I never said it was logical, lol.

It's an issue with the laws for protecting copyright holders. Basically, the reason you're allowed to sell your content is because the value decreases with use (like a car for instance). With digital download, as their is no decrease in value due to the user; it remains identical from the day you purchased it. Due to this, a digital resale becomes an issue for content holders as their is no distinct advantage to buying something new, the quality of the digital product remains constant and therefore, for the content provider, is the equivalent of piracy. 

Even selling second hand games has the disadvantage that the disk is worn, the case may be damaged, manual missing, etc.

You can however, sell an entire account because when you buy a game across Steam, that is technically what you own... yeah, the laws are fuzzy.

Anyway, I never said I supported DRM as a whole. I said I support a service (that has DRM) when there are much greater advantages to the end user that outweigh the negatives. The only service that has done this (in games) is Steam. The positives of Steam as a service include physical damge of disks becomes a non-issue, auto-patching, cross-platform play, cross-platform ownership, saved game backups, community features (acheivements, chat, profiles etc.) and being playable on multiple hardware units no matter where you are.

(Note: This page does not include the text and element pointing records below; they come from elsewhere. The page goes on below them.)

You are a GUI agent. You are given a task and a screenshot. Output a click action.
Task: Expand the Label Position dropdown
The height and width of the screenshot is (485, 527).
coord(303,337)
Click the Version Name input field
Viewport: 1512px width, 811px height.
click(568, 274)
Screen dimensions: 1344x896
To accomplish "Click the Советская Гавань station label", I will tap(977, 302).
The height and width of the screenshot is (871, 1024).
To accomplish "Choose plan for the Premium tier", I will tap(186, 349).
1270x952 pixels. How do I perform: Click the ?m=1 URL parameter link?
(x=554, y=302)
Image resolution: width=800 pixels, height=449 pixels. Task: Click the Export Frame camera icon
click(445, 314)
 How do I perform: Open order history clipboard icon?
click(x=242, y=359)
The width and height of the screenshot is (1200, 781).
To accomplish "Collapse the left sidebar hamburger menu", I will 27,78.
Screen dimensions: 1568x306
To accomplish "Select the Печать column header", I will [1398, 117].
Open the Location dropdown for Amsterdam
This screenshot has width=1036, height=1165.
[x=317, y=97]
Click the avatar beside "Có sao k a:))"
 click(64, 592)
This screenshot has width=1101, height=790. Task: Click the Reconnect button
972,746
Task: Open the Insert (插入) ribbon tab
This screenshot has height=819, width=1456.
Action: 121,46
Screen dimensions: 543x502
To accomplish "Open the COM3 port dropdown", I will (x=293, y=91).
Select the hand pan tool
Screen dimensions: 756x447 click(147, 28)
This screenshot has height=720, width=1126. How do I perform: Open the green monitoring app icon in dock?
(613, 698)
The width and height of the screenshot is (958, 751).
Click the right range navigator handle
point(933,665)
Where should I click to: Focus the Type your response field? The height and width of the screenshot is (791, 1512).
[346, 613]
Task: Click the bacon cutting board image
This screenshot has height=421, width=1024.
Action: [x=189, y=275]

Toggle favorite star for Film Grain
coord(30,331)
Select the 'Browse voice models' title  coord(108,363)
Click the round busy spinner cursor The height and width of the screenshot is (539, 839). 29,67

If I have to stay with family for a few months and have to use a seperate PC, I don't need to take my games with me, just my account details.

Which other services (with DRM) offer all of this? As far as I'm aware, none of them (including the EA online thing). Valve and Steam have fans because the service is good. It wasn't all plain sailing as I'm sure you know. When Steam was first launched it was a terrible service, but people don't mind anymore because it's greatly improved over the years. You must see that right?

the bold is so totally not true and a lie that content creators feed to consumers to try and convince them that resale is as bad as piracy . The reason you are allowed to sell your property is because it is yours. Plain and simple. These publishers are trying to restrict what you are buying from a copy of the game to a liscense to use the game. This is what they are doing.

Content creators do have a point though.

The laws were written when everything was a physical product, and everything degraded over time unless kept in pristine conditions. With digital download, nothing degrades and it is always in the same condition. A resale of a digital download could have major and adverse effects to the pricing of a product. Why pay full price when person X is selling for half the price for exactly the same game and quality?

With physical disks it's less of an issue, but content creators can still suffer (and boy do they complain) from low pricing of second-hand games. The problem would be heavily exacerbated in the digital download market.

Either way, its' an issue that needs to be sorted.